Required work ▸ Type out the full set of entries again, unchanged.

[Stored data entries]
_____

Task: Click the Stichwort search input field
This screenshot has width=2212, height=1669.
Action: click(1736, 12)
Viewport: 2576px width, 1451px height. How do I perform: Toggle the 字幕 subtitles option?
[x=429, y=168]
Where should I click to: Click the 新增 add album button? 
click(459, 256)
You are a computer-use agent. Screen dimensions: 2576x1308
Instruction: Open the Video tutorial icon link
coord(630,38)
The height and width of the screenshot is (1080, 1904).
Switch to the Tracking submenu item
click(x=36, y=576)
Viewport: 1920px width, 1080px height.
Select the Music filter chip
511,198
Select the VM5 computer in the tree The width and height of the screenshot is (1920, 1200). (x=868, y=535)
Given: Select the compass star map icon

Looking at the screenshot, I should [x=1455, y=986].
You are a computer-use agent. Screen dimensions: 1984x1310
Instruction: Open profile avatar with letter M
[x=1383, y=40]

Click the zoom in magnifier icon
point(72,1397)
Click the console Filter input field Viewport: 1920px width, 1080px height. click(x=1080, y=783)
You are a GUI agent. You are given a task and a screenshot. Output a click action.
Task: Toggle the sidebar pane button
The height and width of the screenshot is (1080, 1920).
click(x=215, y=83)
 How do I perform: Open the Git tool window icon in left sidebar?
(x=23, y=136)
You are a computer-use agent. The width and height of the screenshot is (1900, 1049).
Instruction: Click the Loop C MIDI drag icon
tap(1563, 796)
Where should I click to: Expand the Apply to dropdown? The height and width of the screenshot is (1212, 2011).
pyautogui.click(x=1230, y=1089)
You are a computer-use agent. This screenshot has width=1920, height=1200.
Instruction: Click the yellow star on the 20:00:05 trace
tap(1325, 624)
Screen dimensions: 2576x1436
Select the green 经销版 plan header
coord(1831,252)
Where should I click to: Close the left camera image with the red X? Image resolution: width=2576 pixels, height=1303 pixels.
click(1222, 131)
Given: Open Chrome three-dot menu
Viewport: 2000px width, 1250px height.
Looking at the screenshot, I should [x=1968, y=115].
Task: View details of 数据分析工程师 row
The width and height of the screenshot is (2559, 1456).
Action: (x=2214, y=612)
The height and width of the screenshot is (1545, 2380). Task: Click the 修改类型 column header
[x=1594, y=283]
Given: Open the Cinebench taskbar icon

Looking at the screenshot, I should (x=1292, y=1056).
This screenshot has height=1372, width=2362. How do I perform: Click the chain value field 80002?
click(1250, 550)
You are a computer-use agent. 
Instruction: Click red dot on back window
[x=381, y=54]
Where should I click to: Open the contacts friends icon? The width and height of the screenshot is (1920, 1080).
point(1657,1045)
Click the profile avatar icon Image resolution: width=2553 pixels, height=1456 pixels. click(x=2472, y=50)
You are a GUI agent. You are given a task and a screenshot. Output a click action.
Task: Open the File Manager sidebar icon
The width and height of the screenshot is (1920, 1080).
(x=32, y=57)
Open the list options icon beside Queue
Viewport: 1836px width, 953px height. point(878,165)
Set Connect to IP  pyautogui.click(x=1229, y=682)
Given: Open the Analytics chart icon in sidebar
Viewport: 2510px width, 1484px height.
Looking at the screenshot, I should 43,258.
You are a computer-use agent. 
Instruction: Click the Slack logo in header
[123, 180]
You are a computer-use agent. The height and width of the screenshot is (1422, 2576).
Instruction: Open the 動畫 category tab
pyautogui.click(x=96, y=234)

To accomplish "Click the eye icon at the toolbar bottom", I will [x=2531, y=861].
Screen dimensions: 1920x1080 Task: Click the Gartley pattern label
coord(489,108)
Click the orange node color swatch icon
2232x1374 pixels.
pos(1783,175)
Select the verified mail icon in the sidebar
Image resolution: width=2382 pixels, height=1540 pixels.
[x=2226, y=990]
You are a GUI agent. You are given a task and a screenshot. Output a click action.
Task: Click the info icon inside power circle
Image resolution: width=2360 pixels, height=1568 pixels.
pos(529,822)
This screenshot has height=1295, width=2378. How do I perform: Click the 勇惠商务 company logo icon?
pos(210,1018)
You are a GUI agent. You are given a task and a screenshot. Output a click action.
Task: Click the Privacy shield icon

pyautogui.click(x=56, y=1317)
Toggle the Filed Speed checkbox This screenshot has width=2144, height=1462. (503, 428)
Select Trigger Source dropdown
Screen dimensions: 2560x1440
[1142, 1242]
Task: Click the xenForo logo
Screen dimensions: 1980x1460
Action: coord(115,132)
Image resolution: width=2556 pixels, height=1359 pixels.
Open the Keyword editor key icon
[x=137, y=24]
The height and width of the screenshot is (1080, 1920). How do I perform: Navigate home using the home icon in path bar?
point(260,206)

_____

Reply ▸
Task: Click the Stichwort search input field
This screenshot has width=2212, height=1669.
Action: click(1736, 12)
Viewport: 2576px width, 1451px height. How do I perform: Toggle the 字幕 subtitles option?
[x=429, y=168]
Where should I click to: Click the 新增 add album button? 
click(459, 256)
You are a computer-use agent. Screen dimensions: 2576x1308
Instruction: Open the Video tutorial icon link
coord(630,38)
The height and width of the screenshot is (1080, 1904).
Switch to the Tracking submenu item
click(x=36, y=576)
Viewport: 1920px width, 1080px height.
Select the Music filter chip
511,198
Select the VM5 computer in the tree The width and height of the screenshot is (1920, 1200). (x=868, y=535)
Given: Select the compass star map icon

Looking at the screenshot, I should [x=1455, y=986].
You are a computer-use agent. Screen dimensions: 1984x1310
Instruction: Open profile avatar with letter M
[x=1383, y=40]

Click the zoom in magnifier icon
point(72,1397)
Click the console Filter input field Viewport: 1920px width, 1080px height. click(x=1080, y=783)
You are a GUI agent. You are given a task and a screenshot. Output a click action.
Task: Toggle the sidebar pane button
The height and width of the screenshot is (1080, 1920).
click(x=215, y=83)
 How do I perform: Open the Git tool window icon in left sidebar?
(x=23, y=136)
You are a computer-use agent. The width and height of the screenshot is (1900, 1049).
Instruction: Click the Loop C MIDI drag icon
tap(1563, 796)
Where should I click to: Expand the Apply to dropdown? The height and width of the screenshot is (1212, 2011).
pyautogui.click(x=1230, y=1089)
You are a computer-use agent. This screenshot has width=1920, height=1200.
Instruction: Click the yellow star on the 20:00:05 trace
tap(1325, 624)
Screen dimensions: 2576x1436
Select the green 经销版 plan header
coord(1831,252)
Where should I click to: Close the left camera image with the red X? Image resolution: width=2576 pixels, height=1303 pixels.
click(1222, 131)
Given: Open Chrome three-dot menu
Viewport: 2000px width, 1250px height.
Looking at the screenshot, I should [x=1968, y=115].
Task: View details of 数据分析工程师 row
The width and height of the screenshot is (2559, 1456).
Action: (x=2214, y=612)
The height and width of the screenshot is (1545, 2380). Task: Click the 修改类型 column header
[x=1594, y=283]
Given: Open the Cinebench taskbar icon

Looking at the screenshot, I should (x=1292, y=1056).
This screenshot has height=1372, width=2362. How do I perform: Click the chain value field 80002?
click(1250, 550)
You are a computer-use agent. 
Instruction: Click red dot on back window
[x=381, y=54]
Where should I click to: Open the contacts friends icon? The width and height of the screenshot is (1920, 1080).
point(1657,1045)
Click the profile avatar icon Image resolution: width=2553 pixels, height=1456 pixels. click(x=2472, y=50)
You are a GUI agent. You are given a task and a screenshot. Output a click action.
Task: Open the File Manager sidebar icon
The width and height of the screenshot is (1920, 1080).
(x=32, y=57)
Open the list options icon beside Queue
Viewport: 1836px width, 953px height. point(878,165)
Set Connect to IP  pyautogui.click(x=1229, y=682)
Given: Open the Analytics chart icon in sidebar
Viewport: 2510px width, 1484px height.
Looking at the screenshot, I should 43,258.
You are a computer-use agent. 
Instruction: Click the Slack logo in header
[123, 180]
You are a computer-use agent. The height and width of the screenshot is (1422, 2576).
Instruction: Open the 動畫 category tab
pyautogui.click(x=96, y=234)

To accomplish "Click the eye icon at the toolbar bottom", I will [x=2531, y=861].
Screen dimensions: 1920x1080 Task: Click the Gartley pattern label
coord(489,108)
Click the orange node color swatch icon
2232x1374 pixels.
pos(1783,175)
Select the verified mail icon in the sidebar
Image resolution: width=2382 pixels, height=1540 pixels.
[x=2226, y=990]
You are a GUI agent. You are given a task and a screenshot. Output a click action.
Task: Click the info icon inside power circle
Image resolution: width=2360 pixels, height=1568 pixels.
pos(529,822)
This screenshot has height=1295, width=2378. How do I perform: Click the 勇惠商务 company logo icon?
pos(210,1018)
You are a GUI agent. You are given a task and a screenshot. Output a click action.
Task: Click the Privacy shield icon

pyautogui.click(x=56, y=1317)
Toggle the Filed Speed checkbox This screenshot has width=2144, height=1462. (503, 428)
Select Trigger Source dropdown
Screen dimensions: 2560x1440
[1142, 1242]
Task: Click the xenForo logo
Screen dimensions: 1980x1460
Action: coord(115,132)
Image resolution: width=2556 pixels, height=1359 pixels.
Open the Keyword editor key icon
[x=137, y=24]
The height and width of the screenshot is (1080, 1920). How do I perform: Navigate home using the home icon in path bar?
point(260,206)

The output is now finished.